Our friend John C. Fleming from Hays & Owens, L.L.P sent us the following post:
[update: find John C. Fleming’s comment about this post here]
A reader of my blogs sent me an e-mail with a Customer Agreement from a major brokerage firm. She asked me to look it over and tell her if she should sign it.
The first thing that struck me was this clause:
“Brokerage activities are regulated under different laws and rules than advisory activities and generally do not give rise to the fiduciary duties that an investment adviser has to its clients.”
The agreement pointed out that the brokerage firm “…may face certain conflicts of interest and as such, its interests may differ from yours.”
These statements are typically inserted in account opening agreements.

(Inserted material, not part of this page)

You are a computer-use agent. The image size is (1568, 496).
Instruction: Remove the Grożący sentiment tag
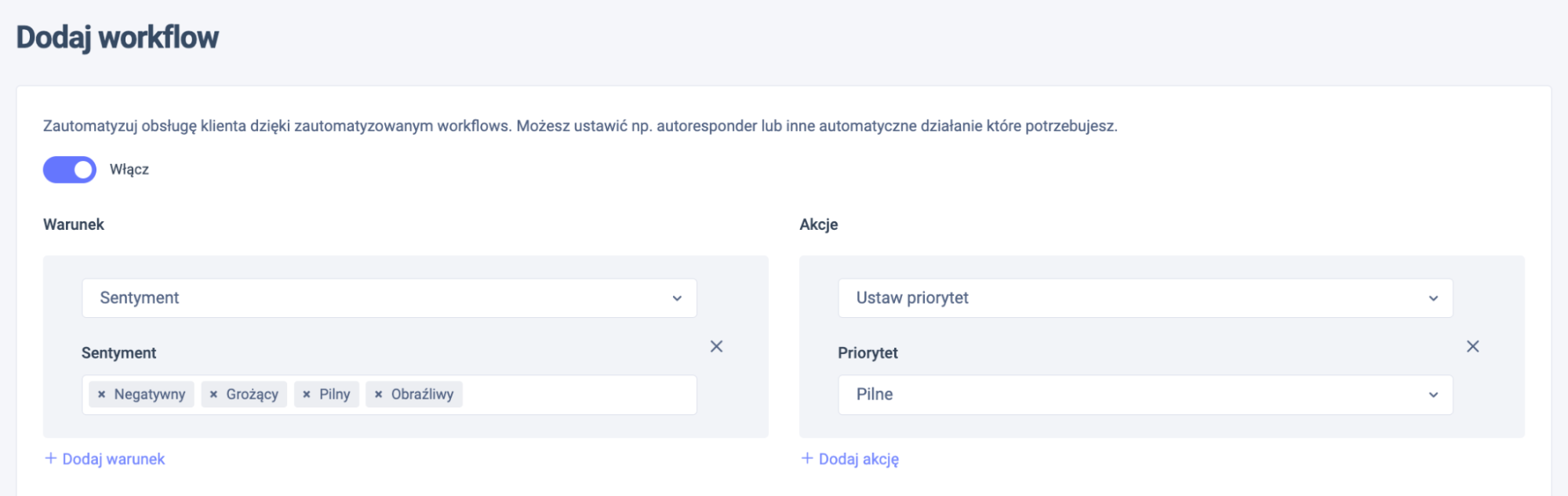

I asked the reader this question: Why would you entrust your assets to a firm that tells you it does not have to act in your best interests and further that it may have conflicts of interest with you which it will resolve in its favor?
It gets worse:
The agreement also provided that all disputes must be resolved by mandatory arbitration. Not before an impartial panel, but one appointed by FINRA, which is essentially a trade group for the securities industry.
William Galvin, the highly respected Secretary of the Commonwealth of Massachusetts aptly described FINRA’s arbitration process in testimony before a congressional sub-committee as “an industry sponsored damage-containment and control program masquerading as a juridical proceeding.”